### EXERCISE 1
Echo the snake article word for word, starting at "This was accomplished, though, through" and ending at "Arunachal Rain Snake.".
### EXERCISE 2
Summarize the snake article in two sentences.
### EXERCISE 3
Write the next part of the snake article, picking up after its final sentence.

A New Indian Specimen Of Snake Identified After 15 Years Of Research

 

 

 

 

 

A huge challenge was overcome in the identification of a specimen of a snake after a passage of 15 years, which was damaged beyond repair with only one surviving colour print photograph of it.

This was accomplished, though, through the scouting of museums around the world for similar specimens, long years of research and reconstruction of the damaged specimen by a British gentleman in his eighties. After going through all these efforts, the yellow and black snake which was spotted by Abhijit Das of Wildlife Institute of India when he was a young graduate student. He had noticed the snake fifteen years ago on a field trip to Arunachal Pradesh’s Dibang Valley in 2005 and the snake has now been named Smithophis arunachalensis, or, the Arunachal Rain Snake.

“When I first saw the snake, I confused it with a krait because it looked similar. Still, I was curious, and clicked a photograph of it. It was not a great one as I did not have a digital camera,” recalled Das, based in Dehradun.

Since that single sighting, it took 15 years to describe the snake scientifically. “Just one specimen was not enough to ascertain its taxonomic status as it looked similar to snakes from Meghalaya and Mizoram,” said Das, “So we started exploring museum collections in search of similar snakes.”

### SUPPLIED INFORMATION
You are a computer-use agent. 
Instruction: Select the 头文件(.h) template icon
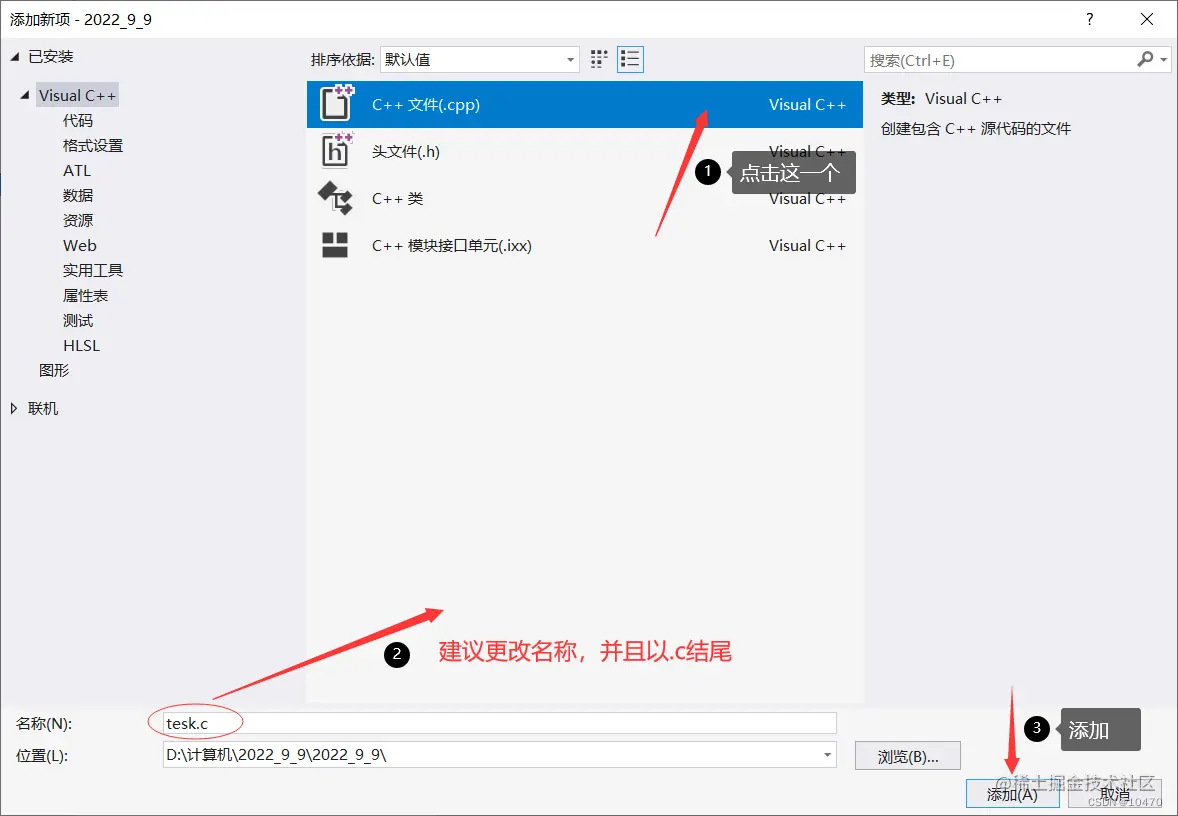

### RESPONSE 1
This was accomplished, though, through the scouting of museums around the world for similar specimens, long years of research and reconstruction of the damaged specimen by a British gentleman in his eighties. After going through all these efforts, the yellow and black snake which was spotted by Abhijit Das of Wildlife Institute of India when he was a young graduate student. He had noticed the snake fifteen years ago on a field trip to Arunachal Pradesh’s Dibang Valley in 2005 and the snake has now been named Smithophis arunachalensis, or, the Arunachal Rain Snake.

### RESPONSE 2
A snake that Abhijit Das of the Wildlife Institute of India noticed in Arunachal Pradesh's Dibang Valley in 2005 has been identified after 15 years and named Smithophis arunachalensis, or the Arunachal Rain Snake, although its specimen was damaged beyond repair and only one color print photograph of it survived. Because one specimen was not enough to settle its taxonomic status, given its resemblance to snakes from Meghalaya and Mizoram, the identification drew on searches of museum collections around the world, long years of research, and a reconstruction of the damaged specimen.

### RESPONSE 3
Over the years, Das, along with other researchers Deepak Veerappan, Edward O Z Wade and David J Gower of the Natural History Museum London, and Pune-based herpetologist Ashok Captain, pieced together clues to identify the snake, which has now been reported as a new species in the reputable Zootaxa journal. This is the fourth described species under the genus Smithophis, found only in Northeast India, Myanmar and Southern China.

The researchers located six specimens in the Natural History Museum, London, Zoological Survey of India and regional museums in Arunachal Pradesh. The specimen in London, however, was damaged — its head detached from its body.

“This snake is so rare that we did not want to miss out on the data from even a single specimen,” said Das. That was when Dr David Gower, the head of Zoology Department, Natural History Museum London, told them of the genius of Edward O Z Wade. “He is in his 80s, and a master at recreating snake scales,” said Das, “Basically, he can recreate the original morphology from a damaged specimen — almost like a plastic surgery.”

Over nearly four months, Wade worked on recreating an exact replica of the original specimen. “I regret not taking images of him while he was at work,” said Deepak Veerapan, Scientific Associate, Natural History Museum, London, in an email. “Ed uses a microscope fitted with camera lucida to carefully hand draw every scale on the snake’s head and neck in order to reconstruct it to its original shape. It takes days, sometimes weeks, for him to draw one snake.”

According to Das, the Smithophis arunachalensis is so rare that since its first collection in 1935, only five other specimens have been registered and multiple surveys in Lower Dibang Valley in Arunachal Pradesh yielded only one sighting. “So little is known of the distribution and natural history of this species that it is currently likely to qualify as ‘Data Deficient’ based on criteria for the Red List of Threatened Species,” he said.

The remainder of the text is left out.